A MOAA-backed provision authorizing the first increase in Family Separation Allowance (FSA) in more than 20 years became law as part of annual defense authorization legislation, but DoD has yet to enact the pay boost.
Military families make immense sacrifices every day – especially when servicemembers are deployed or on assignments away from home. Congress created the FSA to add a monthly payment, currently $250, to defray extra expenses; language in the FY 2024 National Defense Authorization Act (NDAA) allows DoD to raise that rate to as high as $400 a month.
MOAA testified before the House Armed Services Committee’s Servicemember Quality of Life Panel last year and highlighted the need for increasing FSA. This increase is long overdue, especially given today's high inflation and cost of living. The current allowance is simply inadequate.
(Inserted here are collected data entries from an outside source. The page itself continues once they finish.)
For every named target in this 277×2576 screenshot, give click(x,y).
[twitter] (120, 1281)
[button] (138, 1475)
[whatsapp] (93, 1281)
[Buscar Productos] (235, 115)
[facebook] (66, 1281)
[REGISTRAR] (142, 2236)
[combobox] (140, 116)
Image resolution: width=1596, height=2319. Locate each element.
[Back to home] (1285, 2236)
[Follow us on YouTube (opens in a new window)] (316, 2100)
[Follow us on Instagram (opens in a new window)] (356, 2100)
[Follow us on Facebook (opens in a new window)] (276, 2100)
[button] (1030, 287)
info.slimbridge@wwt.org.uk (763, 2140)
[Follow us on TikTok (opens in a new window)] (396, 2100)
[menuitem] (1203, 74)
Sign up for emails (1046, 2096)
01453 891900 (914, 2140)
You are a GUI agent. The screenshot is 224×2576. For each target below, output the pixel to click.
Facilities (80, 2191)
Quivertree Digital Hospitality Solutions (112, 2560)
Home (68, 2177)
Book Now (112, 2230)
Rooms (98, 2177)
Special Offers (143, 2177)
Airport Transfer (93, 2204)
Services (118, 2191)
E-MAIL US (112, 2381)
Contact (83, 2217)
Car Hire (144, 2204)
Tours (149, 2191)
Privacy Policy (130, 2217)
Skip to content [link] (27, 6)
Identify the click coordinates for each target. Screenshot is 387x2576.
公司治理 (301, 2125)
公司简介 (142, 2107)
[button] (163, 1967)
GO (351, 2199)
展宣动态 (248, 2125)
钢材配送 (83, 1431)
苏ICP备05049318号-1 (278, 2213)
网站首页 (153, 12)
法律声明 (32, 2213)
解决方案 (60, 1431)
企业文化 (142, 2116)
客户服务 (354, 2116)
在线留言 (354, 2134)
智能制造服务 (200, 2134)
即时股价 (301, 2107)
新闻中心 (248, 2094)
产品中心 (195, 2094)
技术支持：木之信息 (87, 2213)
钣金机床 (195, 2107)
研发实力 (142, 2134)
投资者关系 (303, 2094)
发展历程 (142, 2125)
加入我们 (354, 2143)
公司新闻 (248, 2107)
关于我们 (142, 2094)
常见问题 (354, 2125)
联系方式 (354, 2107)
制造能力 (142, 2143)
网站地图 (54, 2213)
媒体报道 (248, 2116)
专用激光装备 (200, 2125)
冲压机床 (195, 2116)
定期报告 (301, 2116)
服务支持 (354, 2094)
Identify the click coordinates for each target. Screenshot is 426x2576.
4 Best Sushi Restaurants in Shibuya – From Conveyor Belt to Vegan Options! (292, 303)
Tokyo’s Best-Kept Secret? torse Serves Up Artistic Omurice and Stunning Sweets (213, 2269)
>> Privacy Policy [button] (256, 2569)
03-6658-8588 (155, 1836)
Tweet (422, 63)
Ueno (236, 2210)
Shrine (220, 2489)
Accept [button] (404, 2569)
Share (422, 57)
“Military spouses already carry an extra load when their servicemember is deployed,” said Jen Goodale, MOAA's director of Government Relations for Military Family and Survivor Policy. “An increased Family Separation Allowance will help relieve some financial strain so families can focus on supporting each other through challenging separations.”
MOAA reached out to DoD to inquire about the status of the FSA increase but has not received any additional information about DoD’s plans. MOAA urged DoD to swiftly use its new authority to fully increase the FSA to $400 per month: After two decades without an increase, there is no justification for further delays.
MOAA will continue applying pressure on lawmakers and DoD leaders to deliver this improved support that separated military families deserve.